Mare Wakefield & Nomad Time To Fly MareWakefield.com

Not all songs need be short stories, narratives replete with finely crafted characters and motivations, secrets revealed, and veiled, within and between the lines. But listening to Mare Wakefield’s most recent compositions comprising Time to Fly, I am reminded that I am glad when they occasionally are.

I love me an Alice Munro story, and more than once—on the multi-dimensional “Time To Fly” and certainly during “Bernice & Bernadette”—Munro’s exquisite style came to mind, an economy of words magnifying precious rhythms of daily minutiae. So too did folks like Dar Williams (“With Your Heartbeat” and even more so on “The Day We Buried Mama (& Cousin Bobby Joe Got Wed”))  and Tracy Grammer (“Breathe.”)

The light-hearted opener “Real Big Love” and it’s more (it would seem) rural cousin “Henry” are appropriately boppy bits of wordplay, and appeal greatly to my 60s and 70s AM rock ‘n’ roll/country radio roots.  Nomad Ovunc drops in all matter of audio ancillaries including keys and accordion (and on “Closer to God,” melodica,) while Will Kimbrough supplies the electric guitar leads and Brian Allen (not that Brian Allen, Toronto fans) bass.  On the closing “Falling,” Wes Little’s drumming encourages images of long-ago shuffles, while it goes in an entirely different direction on the jazzy (and duplicitous) “The Boxer & the Beauty Queen.”

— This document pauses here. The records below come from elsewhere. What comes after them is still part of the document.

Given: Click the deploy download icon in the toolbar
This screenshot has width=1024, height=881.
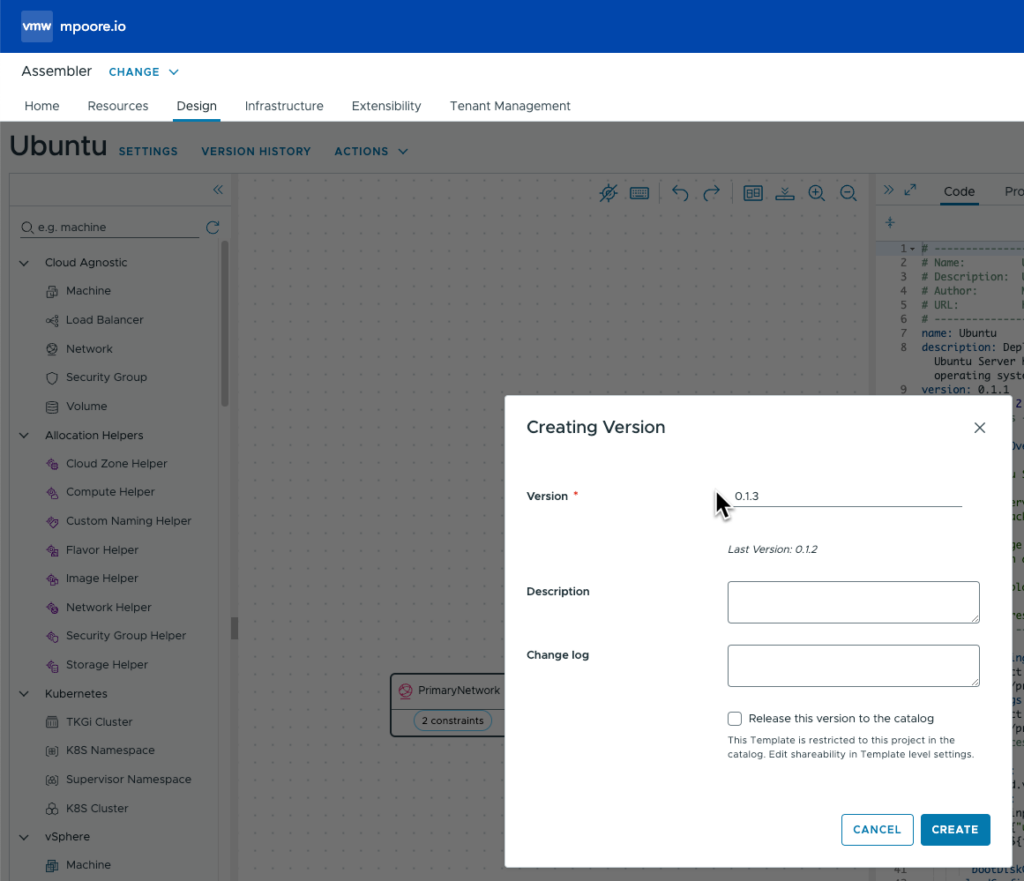Looking at the screenshot, I should pyautogui.click(x=785, y=193).
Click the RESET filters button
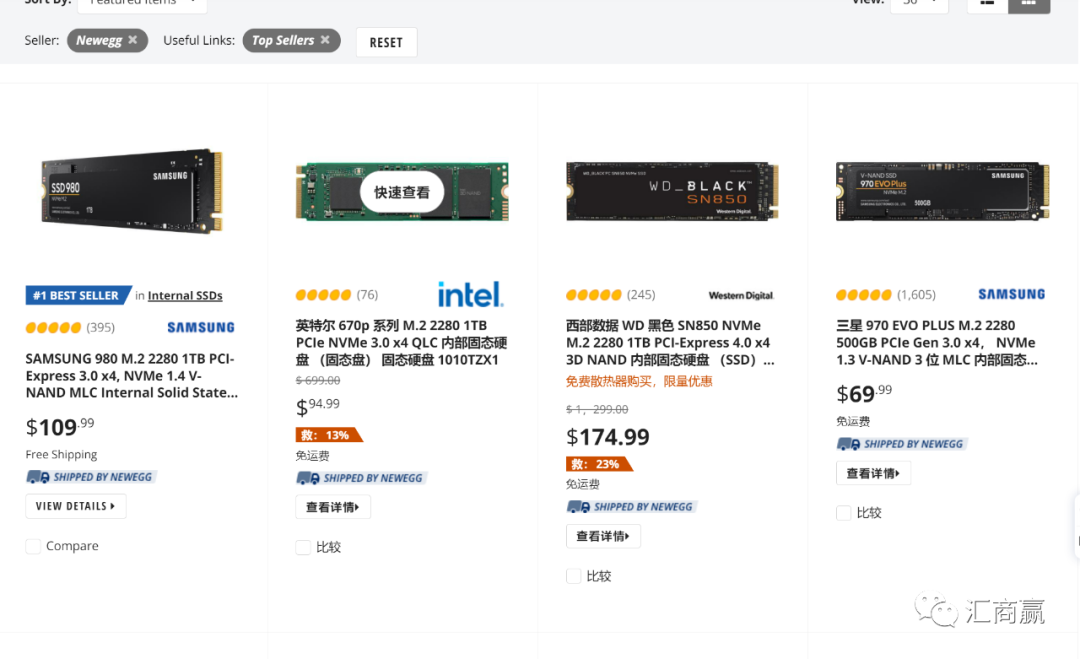The width and height of the screenshot is (1080, 659). point(386,42)
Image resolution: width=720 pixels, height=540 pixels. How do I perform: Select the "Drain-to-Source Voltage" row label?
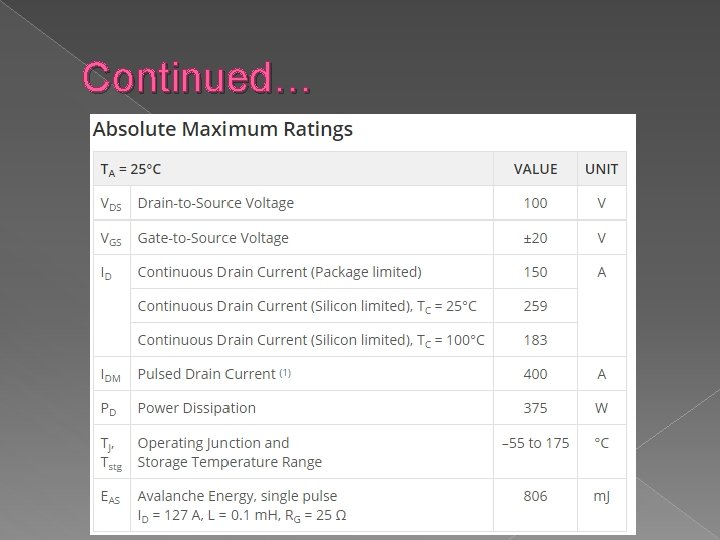tap(215, 203)
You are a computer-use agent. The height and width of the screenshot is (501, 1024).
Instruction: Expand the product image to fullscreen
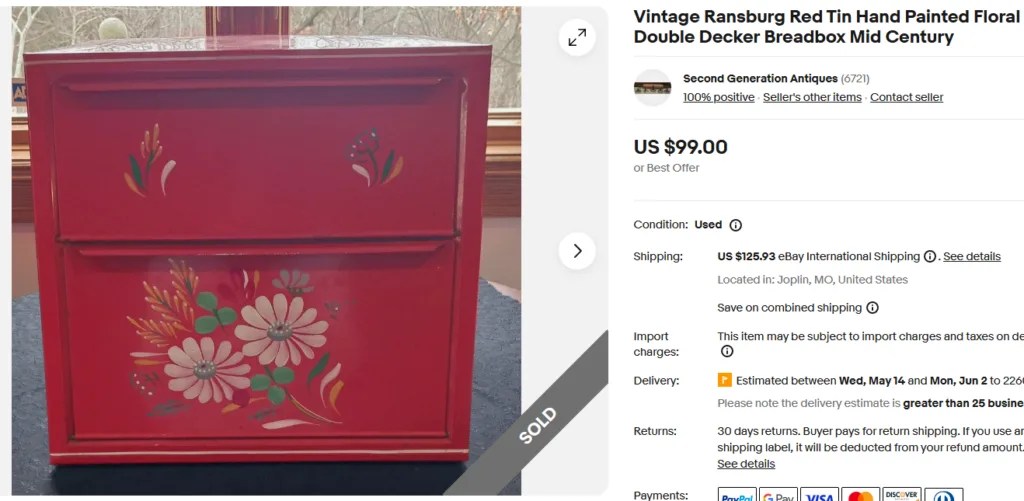(577, 38)
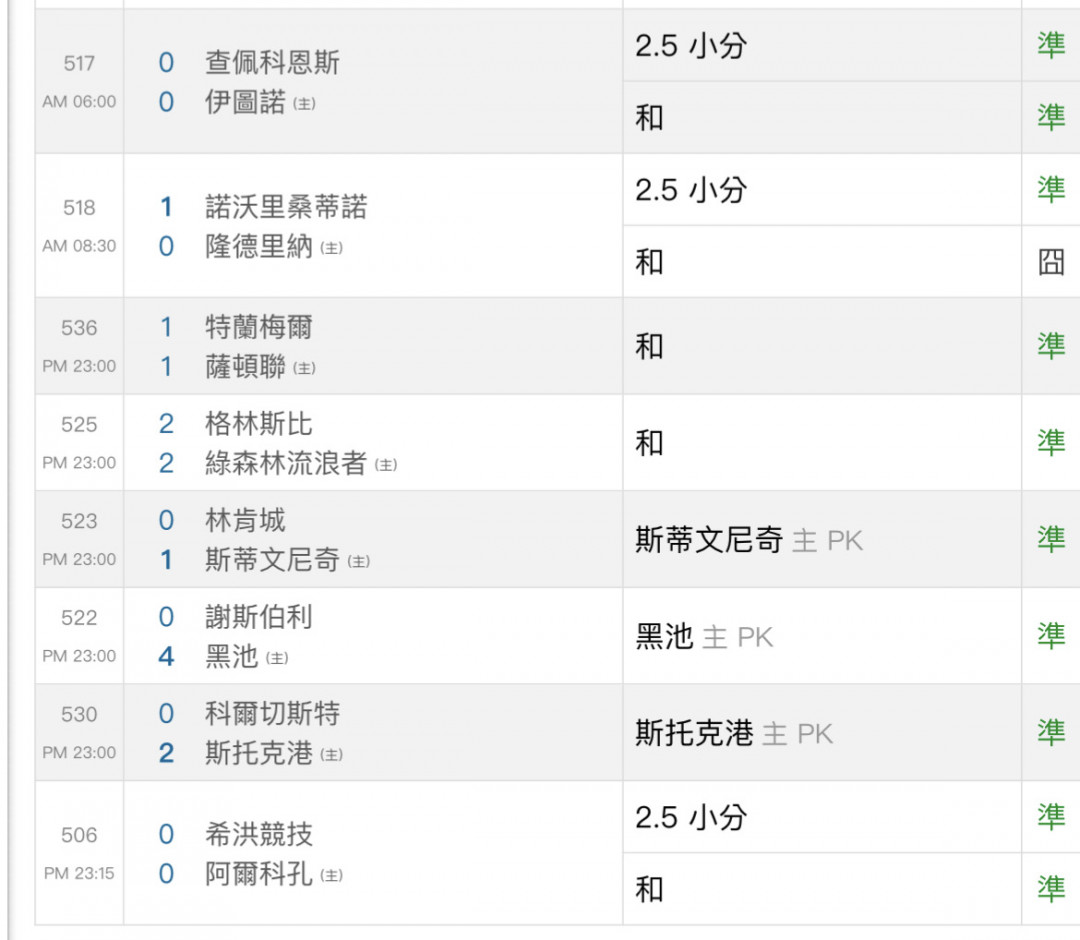The height and width of the screenshot is (940, 1080).
Task: Click the 準 next to match 506's 和 pick
Action: (1051, 888)
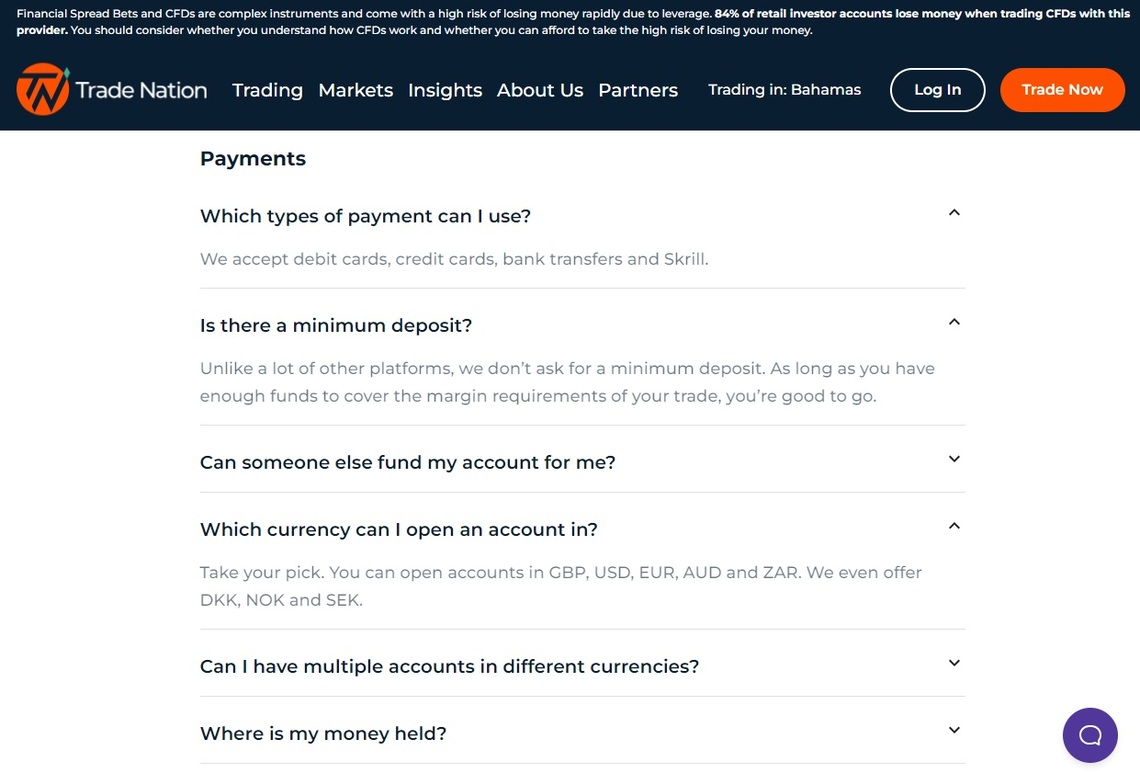Collapse the account currency answer chevron

click(x=954, y=526)
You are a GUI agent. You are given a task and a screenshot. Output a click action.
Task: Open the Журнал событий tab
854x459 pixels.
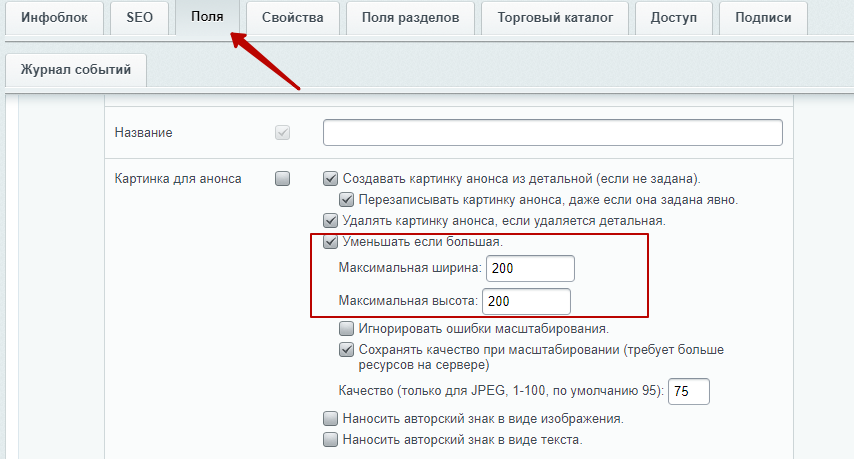tap(76, 70)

“Bernice & Bernadette” celebrates the love of a lifetime, bonds of childhood innocence coalescing into a unconsummated romance. It is a tale of not-so-much unrequited attraction and love as it is of one which remained unstated, and coming as it does from Wakefield’s grandmother’s letters, all the more authentic and candid.

“Bernice & Bernadette” communicates a poignant melancholy—although lovely—through sepia-toned images, and “The Day We Buried Mama (& Cousin Bobby Joe Got Wed)” paints a lighter but no less significant depiction of family ties. Jubilantly, Wakefield proclaims, “Raise a glass for those who pass and those who are on the way,” as fine an epitaph as one might hope to have ascribed to them.

Mare Wakefield has been making albums for twenty years, and this is the second on which Nomad has billing. However, it is my first exposure to these Nashville-residents, and as such, proves—once again—that there is way too much ‘good stuff’ out there for any one person to hear. Take the time, then, to check out Time To Fly: it will be worth it.